La charpenterie ne leur peut estre difficile : car dés leur jeunesse ils manient les haches ; & je les ay veu par experience en faisans leur loges, ou celles des François, asseoir leurs haches aussi asseurement, & redonner quatre ou cinq fois au mesme endroit, que pourroit faire un charpentier bien appris.

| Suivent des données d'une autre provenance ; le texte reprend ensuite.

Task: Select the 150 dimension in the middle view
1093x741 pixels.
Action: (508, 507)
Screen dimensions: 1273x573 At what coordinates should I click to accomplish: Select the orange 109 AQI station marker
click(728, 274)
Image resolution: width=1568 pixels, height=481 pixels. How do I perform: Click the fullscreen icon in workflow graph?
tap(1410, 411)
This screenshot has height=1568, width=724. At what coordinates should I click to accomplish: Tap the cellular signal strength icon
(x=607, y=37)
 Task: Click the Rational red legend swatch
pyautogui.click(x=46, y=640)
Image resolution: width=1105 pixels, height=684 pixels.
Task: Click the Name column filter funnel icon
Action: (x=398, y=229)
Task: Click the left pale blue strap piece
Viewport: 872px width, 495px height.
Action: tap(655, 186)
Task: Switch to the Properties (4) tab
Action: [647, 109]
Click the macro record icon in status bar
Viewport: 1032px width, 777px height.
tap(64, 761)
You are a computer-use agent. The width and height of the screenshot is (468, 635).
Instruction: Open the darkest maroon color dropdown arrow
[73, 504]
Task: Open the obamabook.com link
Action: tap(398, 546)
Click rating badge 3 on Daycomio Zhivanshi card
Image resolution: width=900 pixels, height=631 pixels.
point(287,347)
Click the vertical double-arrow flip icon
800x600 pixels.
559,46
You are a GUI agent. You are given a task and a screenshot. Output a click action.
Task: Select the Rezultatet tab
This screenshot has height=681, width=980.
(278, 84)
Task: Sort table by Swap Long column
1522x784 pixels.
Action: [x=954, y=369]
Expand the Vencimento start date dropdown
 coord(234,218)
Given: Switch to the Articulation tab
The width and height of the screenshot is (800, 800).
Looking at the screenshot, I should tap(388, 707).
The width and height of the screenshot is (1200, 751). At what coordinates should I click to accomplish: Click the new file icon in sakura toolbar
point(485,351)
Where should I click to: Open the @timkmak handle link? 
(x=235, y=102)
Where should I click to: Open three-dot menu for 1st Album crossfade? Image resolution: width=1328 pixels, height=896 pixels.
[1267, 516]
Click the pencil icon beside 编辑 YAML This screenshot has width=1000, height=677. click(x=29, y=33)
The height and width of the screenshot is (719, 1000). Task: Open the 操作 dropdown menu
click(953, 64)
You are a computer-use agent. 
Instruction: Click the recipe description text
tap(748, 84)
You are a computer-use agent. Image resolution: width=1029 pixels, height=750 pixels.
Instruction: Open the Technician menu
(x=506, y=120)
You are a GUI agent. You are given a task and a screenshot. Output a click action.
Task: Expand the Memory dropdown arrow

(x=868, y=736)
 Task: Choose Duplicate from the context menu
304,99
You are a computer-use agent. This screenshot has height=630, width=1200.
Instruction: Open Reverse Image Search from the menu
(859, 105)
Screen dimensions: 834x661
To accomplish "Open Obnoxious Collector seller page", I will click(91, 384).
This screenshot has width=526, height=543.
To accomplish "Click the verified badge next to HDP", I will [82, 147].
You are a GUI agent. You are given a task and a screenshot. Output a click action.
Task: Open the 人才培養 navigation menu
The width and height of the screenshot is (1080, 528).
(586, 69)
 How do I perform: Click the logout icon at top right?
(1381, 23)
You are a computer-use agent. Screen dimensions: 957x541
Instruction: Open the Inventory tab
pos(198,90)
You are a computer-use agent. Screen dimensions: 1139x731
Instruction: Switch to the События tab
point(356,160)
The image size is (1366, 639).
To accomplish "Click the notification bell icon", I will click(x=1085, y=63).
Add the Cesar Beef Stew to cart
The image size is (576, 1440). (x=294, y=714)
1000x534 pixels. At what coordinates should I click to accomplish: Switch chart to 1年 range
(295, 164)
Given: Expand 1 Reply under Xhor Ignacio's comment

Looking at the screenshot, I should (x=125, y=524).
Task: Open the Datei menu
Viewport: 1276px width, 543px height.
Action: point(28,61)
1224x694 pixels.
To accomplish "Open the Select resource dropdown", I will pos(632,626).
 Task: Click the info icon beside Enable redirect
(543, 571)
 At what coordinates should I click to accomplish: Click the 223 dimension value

La menuiserie leur est bien aisee à apprendre : ils dolent avec leurs serpes un bois aussi usny & esgal, que si le rabot y avoit passé. Ils font des marmots de bois & d’autres figures avec leur seuls couteaux. Il ne leur faut ne scie, ny autre outil à faire leurs arcs & avirons, & leurs espees de guerre, avec une simple tille : ils creusent & accommodent leurs canots, leur donnent telle forme qu’il leur plaist. Bref de tous les autres metiers mentionnez cy-dessus : Je les ay veu fort industrieusement travailler, tellement qu’avec peu d’enseignement, ils viendroient à la perfection d’iceux : par dessus tout cela, ils s’entendent infiniment bien à faire des robes, couvertures de lict, ciel, pentes & rideaux de lict, de plumes de diverses couleurs, qu’à peine jugeriez vous de loin, que ce peut estre. Je ne veux parler de l’aptitude qu’ils ont connaturelle à peindre, & faire divers fueillages & figures, se servans seulement d’un petit copeau, au lieu qu’il faut tant de pinceaux à nos peintres, compas, regles, & crayons.